Great Feature

To the team at Dorico.
Thank you! I was commissioned to write a piece for a festival which I did in Dorico (the only thing I missed was an 'explode function). The organisers decided to expand the participants and wanted to include intermediate and junior groups to the performance. I was able to create separate layouts for each group, each with its own formatting within the master file. I could open two windows and have different scores showing in each and easily copy between them. It was slow at first until I manually turned off the Halion playback then zipped along. Each ensemble now has its own score and parts to rehearse while the main score has everything for the performance. Absolutely brilliant.

Just as a note when I was extracting the parts to PDF I had to do it in small numbers, perhaps 5-8 at a time or Dorico froze and I had to force quit and try again.

Great software and love where it’s going, all with genuine and caring support.
Thanks all.

(Please can we have ‘explode’!?)

I’m really pleased your project went well and that Dorico was able to contribute to its success.

We won’t have an explode feature in the next update, but we will have filtering features that will allow you to filter specific notes in chords and then paste them independently, which can be used as a kind of ersatz manual explode feature.

That will be fantastic, thank you!

And when can we expect this gem to be released?
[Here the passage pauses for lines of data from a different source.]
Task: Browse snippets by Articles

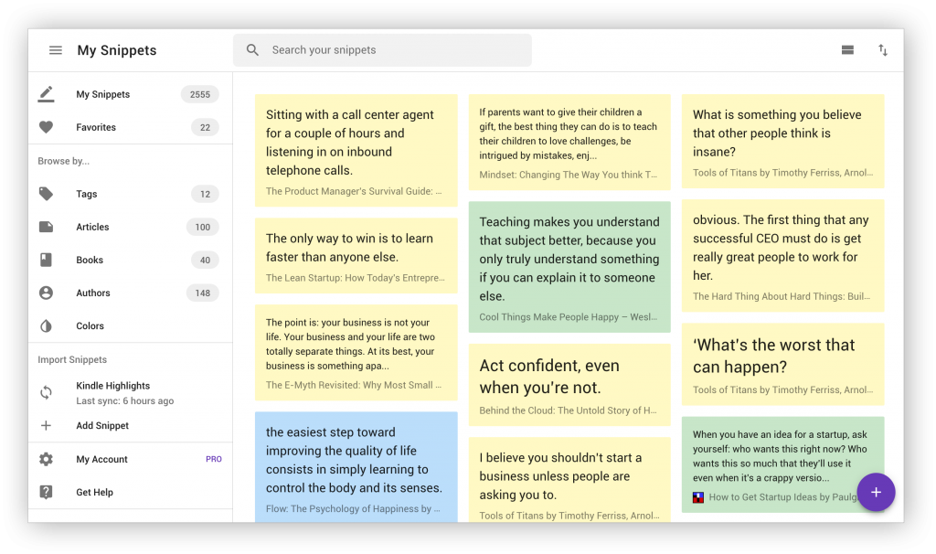Action: 92,227
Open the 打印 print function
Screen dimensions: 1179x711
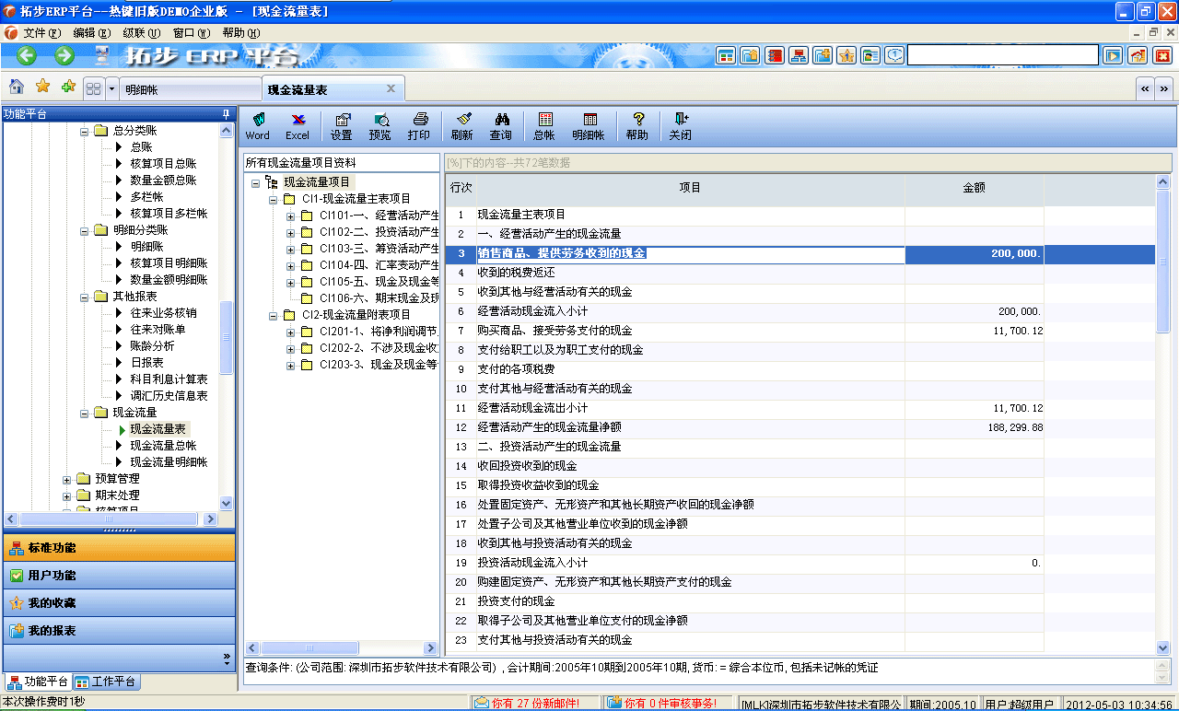(420, 126)
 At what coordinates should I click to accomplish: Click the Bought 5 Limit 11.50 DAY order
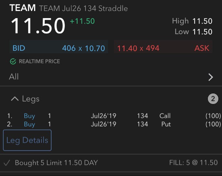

I think we are all frothing at the mouth in anticipation!

Soon, but the schedule is determined by getting chord symbols and repeat endings ship-shape.

It’s safe to say that this will be the largest Dorico update yet, by some distance: chord symbols, repeat endings, editable note spacing, piano pedaling, improvements to enharmonic spelling during input, filters, voice editing operations, editing in Write mode, flow management features (duplicate flow, import/export flows, etc.), score following in Write mode during playback, support for MIDI devices for playback, basic navigation features (go to bar, previous/next flow), dynamic grouping/ungrouping, trigger commands from your MIDI keyboard, MusicXML import options, easier handling of the VST2 whitelist, slur improvements, dozens of bug fixes… hopefully it will make a lot of you reasonably happy.
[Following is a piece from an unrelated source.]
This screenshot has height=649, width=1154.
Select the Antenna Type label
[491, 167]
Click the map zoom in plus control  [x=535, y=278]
The update will probably take some more time, but what about Development diary, part 17? :slight_smile:

Hats off to the Dorico Team! Thank you for always listening to us, your dedication, patience with some of us that aren’t always so patient, and always going the extra mile!
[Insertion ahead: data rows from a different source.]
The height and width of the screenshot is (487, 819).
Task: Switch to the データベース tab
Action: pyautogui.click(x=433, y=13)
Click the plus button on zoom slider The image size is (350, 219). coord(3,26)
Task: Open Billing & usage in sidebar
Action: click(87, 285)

Indeed! Chord symbols. An absolute must for this guitar man. Thanks, Daniel. I just decided to abandon my shopping cart at AVID for an 11th-hour renewal of my Upgrade and Support Plan for Sibelius. They treat long-time loyal customers like a faceless orphan if one lets his/her support plan lapse. One must pay full price to get back on The Plan. Owing to the dearth of improvements over the past few years, combined with a failure to fix historic bugs (like connected harp glissando passages), I have decided to put all my faith and hope in Dorico. Let’s go!

Trigger commands from your MIDI kb? I’m delightfully intrigued. If I’m reading between the lines correctly, one could, for instance, take certain keys at the extremes of your keyboard and assign various key commands? Or those keyboards that have attached midi pads and dials might be assignable? (knob that controls score zoom, or the midi pads could change note values) That would be terribly exciting.

You won’t be able to use faders or rotary controls to map to commands in the next update, but keys and buttons/pads will be assignable to commands of your choice via the Key Commands page of Preferences.

This is awesomely exciting! It’s amazing what the team is coming up with. We are all so grateful!